Indic is an adjective referring to the Indo-Aryan languages such as Hindi-Urdu or Bengali. These languages are spoken mostly in the northern parts of India, as well as in Bangladesh, Pakistan, Sri Lanka, Nepal, and the Maldives. This term can be confusing, because hundreds of millions of people in the Indian subcontinent (and nearby island nations) speak non-Indic first languages: over 250 million people, particularly in the south of India and the north of Sri Lanka, speak Dravidian languages, which include Malayalam, Tamil, and Telugu. Austronesian, Tibeto-Burman, and Tai-Kadai languages, and many language isolates, are also spoken in the India and the other nations of subcontinent, as is English (and French, and Portuguese). Unfortunately, there is now a trend to use Indic to mean ‘languages of the subcontinent’. See here for a prominent example. This is a new sense for Indic, and while there is probably a need for such a lexeme to express the notion (language of India or subcontinental language would work), reusing Indic, which already has a distinct and well-established sense, just adds unnecessary confusion.

Citation practices

In a previous post I talked about an exception to the general rule that you should expand acronyms: sometimes what the acronym expands to is a clear joke made up after the fact. This is an instance of a more general principle: you should provide, via citations, information the reader needs to know or stands to benefit from. To that point, nobody has ever really cared about the mere fact that you “used R (R Core Team 2021)”. It’s usually not relevant. R is one of hundreds of Turing-complete programming environments, and most of the things it can do can be done in any other language. Your work almost surely can be replicated in other environments. It might be interesting to mention this if a major point of your paper is that wrote, say, a new open-source software package for R: there the reader needs to know what platform this library targets. But otherwise it’s just cruft.

Isaacson and Lewis

It’s amusing to me that Walter Isaacson and Michael Lewis—who happened to go to the same elite private high school in New Orleans, just a few years apart—are finally having their oeuvres as favorable stenographers for the rich and powerful reassessed more or less simultaneously. Isaacson clearly met his match with Elon Musk, a deeply incurious abuser who gave Isaacson quite minimal access; Lewis does seem to be one of a handful of people who actually believed in that ethical altruism nonsense Sam Bankman-Fried was  cooking up. Good riddance, I say.

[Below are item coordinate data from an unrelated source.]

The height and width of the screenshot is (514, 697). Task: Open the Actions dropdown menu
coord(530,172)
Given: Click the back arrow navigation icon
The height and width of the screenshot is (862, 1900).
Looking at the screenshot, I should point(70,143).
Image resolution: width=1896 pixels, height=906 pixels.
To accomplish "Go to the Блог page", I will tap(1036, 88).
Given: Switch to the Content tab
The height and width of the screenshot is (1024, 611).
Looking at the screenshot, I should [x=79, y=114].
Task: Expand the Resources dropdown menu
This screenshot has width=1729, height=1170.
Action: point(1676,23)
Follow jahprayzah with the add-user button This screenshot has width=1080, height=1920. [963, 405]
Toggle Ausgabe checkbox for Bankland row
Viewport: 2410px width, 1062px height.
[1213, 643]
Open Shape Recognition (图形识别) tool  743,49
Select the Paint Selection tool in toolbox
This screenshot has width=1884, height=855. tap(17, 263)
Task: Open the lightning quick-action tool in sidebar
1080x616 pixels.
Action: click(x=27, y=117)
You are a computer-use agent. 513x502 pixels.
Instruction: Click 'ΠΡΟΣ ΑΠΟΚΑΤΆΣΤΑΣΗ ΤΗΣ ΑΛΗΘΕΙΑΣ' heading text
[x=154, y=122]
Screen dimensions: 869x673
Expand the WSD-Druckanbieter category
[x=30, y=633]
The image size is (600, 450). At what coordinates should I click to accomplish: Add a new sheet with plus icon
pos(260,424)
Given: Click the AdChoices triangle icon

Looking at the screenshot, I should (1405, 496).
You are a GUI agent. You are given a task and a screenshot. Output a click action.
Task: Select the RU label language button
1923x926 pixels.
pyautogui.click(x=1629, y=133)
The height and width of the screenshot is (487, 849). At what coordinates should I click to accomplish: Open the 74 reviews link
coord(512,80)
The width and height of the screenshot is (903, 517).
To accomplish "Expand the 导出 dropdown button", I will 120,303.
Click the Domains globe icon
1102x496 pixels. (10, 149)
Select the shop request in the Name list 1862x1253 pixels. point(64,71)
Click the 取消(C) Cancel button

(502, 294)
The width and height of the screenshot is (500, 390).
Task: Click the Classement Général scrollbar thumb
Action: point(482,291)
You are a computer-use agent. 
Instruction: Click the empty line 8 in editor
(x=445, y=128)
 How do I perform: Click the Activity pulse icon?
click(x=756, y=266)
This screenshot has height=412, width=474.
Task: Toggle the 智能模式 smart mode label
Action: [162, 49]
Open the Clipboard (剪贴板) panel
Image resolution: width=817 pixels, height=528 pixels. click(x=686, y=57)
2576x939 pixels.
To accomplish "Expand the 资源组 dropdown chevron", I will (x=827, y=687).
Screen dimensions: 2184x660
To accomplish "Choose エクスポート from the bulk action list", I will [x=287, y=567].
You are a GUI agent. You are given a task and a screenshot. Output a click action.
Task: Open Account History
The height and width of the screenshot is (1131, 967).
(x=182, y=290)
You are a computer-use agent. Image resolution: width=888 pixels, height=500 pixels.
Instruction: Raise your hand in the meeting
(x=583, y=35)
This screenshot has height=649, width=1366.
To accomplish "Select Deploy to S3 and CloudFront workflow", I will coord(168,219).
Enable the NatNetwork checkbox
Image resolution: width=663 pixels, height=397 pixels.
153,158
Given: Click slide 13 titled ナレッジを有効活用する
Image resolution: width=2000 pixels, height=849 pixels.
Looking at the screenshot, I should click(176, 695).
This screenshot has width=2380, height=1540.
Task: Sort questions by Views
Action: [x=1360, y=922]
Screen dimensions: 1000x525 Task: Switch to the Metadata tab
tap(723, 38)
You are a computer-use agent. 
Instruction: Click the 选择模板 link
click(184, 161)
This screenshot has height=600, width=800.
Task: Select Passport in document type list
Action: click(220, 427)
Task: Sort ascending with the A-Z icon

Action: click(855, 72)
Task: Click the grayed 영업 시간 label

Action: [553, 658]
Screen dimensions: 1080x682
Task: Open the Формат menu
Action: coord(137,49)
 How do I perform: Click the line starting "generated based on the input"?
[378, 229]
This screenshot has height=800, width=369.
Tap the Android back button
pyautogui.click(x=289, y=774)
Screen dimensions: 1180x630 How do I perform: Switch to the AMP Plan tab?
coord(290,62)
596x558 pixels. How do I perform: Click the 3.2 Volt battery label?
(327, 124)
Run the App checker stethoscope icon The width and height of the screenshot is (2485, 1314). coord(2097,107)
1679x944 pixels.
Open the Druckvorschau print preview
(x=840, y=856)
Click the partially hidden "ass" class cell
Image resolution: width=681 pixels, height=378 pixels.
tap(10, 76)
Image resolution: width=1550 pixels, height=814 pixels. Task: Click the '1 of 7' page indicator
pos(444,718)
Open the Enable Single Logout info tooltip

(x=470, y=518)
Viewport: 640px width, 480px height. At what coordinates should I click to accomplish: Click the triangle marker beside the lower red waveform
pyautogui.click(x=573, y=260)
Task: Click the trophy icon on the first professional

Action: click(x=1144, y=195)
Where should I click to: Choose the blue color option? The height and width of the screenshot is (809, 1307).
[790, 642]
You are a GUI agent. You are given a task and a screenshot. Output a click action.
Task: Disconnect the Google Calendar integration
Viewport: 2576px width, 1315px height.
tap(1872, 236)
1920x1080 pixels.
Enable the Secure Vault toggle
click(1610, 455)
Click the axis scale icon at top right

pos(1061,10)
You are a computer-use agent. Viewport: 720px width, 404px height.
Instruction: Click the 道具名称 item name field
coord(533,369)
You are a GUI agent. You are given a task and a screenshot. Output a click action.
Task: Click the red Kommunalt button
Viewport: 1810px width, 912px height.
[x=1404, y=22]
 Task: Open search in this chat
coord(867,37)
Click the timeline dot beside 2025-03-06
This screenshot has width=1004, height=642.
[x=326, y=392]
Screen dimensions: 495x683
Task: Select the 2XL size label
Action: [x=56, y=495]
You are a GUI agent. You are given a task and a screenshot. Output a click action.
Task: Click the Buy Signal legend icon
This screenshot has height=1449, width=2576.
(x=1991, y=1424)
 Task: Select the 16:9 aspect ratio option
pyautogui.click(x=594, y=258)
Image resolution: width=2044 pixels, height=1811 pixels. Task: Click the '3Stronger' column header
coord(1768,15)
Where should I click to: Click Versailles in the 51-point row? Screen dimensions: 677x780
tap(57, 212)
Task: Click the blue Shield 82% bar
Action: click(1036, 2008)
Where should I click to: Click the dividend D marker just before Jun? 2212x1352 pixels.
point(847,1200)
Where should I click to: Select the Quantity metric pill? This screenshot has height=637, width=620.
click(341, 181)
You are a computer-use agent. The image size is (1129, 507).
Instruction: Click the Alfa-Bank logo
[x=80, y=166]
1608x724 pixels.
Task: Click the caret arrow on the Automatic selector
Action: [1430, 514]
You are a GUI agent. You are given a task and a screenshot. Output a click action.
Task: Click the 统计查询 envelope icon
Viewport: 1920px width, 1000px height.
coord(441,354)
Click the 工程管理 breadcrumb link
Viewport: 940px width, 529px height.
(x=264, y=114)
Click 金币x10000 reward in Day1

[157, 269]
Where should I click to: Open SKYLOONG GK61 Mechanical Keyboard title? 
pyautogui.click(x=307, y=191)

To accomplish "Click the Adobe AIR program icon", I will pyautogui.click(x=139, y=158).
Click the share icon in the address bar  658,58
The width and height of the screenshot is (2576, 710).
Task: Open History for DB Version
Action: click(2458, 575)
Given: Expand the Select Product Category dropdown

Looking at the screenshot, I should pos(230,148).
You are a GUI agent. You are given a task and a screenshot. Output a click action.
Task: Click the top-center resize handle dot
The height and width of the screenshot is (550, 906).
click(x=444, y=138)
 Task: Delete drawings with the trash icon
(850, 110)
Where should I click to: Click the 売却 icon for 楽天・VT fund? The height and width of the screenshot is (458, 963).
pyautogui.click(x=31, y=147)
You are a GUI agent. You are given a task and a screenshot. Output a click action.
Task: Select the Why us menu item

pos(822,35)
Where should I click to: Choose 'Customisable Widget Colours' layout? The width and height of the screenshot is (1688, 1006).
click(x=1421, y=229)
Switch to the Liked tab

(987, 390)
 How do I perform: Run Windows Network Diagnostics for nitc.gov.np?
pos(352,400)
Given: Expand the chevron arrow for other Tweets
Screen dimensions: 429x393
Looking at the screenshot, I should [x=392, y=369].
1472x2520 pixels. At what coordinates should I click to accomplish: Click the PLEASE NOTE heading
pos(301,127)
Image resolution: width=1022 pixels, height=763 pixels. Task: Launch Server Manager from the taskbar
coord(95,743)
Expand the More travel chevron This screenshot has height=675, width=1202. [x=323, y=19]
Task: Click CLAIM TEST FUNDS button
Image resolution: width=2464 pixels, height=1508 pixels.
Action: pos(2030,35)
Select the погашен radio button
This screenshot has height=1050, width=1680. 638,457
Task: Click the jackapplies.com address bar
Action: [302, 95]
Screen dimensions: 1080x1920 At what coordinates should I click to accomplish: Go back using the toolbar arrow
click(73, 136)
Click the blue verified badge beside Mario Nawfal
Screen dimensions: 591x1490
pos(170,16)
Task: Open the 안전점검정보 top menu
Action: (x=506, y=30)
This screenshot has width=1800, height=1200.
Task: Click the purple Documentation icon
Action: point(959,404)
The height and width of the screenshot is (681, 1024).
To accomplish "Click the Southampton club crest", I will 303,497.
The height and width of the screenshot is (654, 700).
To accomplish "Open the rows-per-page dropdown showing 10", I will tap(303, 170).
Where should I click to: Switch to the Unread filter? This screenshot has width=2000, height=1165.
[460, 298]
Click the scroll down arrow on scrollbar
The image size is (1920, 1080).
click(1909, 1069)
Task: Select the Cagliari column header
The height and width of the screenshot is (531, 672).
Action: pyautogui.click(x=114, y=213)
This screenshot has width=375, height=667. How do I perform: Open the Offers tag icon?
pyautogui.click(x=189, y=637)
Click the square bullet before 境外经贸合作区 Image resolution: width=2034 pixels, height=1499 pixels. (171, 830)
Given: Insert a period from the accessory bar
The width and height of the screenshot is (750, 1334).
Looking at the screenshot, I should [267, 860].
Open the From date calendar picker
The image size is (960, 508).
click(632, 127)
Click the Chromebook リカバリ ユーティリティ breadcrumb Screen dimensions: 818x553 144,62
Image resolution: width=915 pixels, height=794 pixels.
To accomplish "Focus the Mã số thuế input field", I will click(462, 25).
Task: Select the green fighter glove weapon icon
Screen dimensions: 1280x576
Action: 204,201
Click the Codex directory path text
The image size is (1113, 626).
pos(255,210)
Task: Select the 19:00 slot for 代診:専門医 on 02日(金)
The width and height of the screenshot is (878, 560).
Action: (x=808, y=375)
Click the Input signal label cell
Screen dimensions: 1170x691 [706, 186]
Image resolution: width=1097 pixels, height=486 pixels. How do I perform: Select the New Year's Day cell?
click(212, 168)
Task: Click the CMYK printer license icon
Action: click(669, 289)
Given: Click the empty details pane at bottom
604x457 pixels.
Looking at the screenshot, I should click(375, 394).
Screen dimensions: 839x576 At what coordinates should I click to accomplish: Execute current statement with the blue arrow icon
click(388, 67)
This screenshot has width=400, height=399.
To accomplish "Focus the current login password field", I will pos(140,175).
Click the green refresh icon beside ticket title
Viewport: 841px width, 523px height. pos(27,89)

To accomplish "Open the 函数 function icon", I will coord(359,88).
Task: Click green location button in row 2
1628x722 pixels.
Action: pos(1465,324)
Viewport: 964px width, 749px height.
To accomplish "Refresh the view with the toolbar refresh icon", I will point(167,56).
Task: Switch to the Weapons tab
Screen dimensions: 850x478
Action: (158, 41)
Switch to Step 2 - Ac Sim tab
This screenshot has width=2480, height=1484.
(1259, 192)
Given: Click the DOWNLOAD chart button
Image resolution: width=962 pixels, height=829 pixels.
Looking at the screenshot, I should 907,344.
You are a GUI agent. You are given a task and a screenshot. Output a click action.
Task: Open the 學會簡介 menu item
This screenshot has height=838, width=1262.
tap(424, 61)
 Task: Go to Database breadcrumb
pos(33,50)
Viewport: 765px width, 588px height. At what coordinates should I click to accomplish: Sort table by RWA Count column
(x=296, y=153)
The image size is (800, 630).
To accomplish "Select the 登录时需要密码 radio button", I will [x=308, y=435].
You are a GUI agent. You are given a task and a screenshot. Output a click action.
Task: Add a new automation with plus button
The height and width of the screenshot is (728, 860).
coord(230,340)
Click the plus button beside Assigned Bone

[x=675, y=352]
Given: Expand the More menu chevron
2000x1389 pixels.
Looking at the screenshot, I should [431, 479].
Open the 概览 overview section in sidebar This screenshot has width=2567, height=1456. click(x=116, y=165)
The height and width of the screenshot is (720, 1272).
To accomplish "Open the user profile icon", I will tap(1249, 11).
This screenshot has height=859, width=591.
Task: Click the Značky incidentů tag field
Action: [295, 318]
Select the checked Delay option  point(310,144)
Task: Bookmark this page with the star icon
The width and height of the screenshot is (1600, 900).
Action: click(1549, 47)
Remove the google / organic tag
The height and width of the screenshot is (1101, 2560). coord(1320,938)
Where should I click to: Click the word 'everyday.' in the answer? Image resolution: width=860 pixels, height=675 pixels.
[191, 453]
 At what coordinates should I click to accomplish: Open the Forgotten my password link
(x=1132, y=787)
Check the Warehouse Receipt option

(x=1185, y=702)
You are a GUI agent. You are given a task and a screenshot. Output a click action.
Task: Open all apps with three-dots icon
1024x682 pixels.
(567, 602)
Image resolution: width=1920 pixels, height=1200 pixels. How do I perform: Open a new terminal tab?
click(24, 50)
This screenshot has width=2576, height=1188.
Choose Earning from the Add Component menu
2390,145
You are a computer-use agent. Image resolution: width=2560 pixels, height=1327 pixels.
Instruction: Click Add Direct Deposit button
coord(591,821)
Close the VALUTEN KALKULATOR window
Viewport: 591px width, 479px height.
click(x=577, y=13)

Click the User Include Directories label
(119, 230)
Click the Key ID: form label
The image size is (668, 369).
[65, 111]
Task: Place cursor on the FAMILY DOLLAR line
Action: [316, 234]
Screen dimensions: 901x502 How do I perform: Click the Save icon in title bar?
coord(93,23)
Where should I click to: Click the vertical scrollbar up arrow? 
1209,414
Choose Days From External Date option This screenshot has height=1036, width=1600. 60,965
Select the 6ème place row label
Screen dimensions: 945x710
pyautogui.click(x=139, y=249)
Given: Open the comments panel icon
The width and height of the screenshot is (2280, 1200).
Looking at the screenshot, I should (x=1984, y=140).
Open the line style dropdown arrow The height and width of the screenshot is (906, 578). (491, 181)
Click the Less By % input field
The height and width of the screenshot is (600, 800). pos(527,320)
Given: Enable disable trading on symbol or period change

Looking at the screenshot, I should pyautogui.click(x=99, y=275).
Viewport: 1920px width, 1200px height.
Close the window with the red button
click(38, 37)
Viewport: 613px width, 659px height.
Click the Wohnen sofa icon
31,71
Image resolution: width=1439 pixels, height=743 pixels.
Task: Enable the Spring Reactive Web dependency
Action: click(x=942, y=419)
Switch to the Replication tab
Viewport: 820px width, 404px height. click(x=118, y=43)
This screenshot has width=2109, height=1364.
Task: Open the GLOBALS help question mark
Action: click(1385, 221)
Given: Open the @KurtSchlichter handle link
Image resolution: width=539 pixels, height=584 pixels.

Myths about writing systems

In collaboration with Richard Sproat, I just published a short position paper on “myths about writing systems” in NLP to appear in the proceedings for CAWL, the ACL Workshop on Computation and Writing Systems. I think it will be most of all useful to reviewers and editors who need a resource to combat nonsense like Persian is a right-to-left language and want to suggest a correction. Take a look here.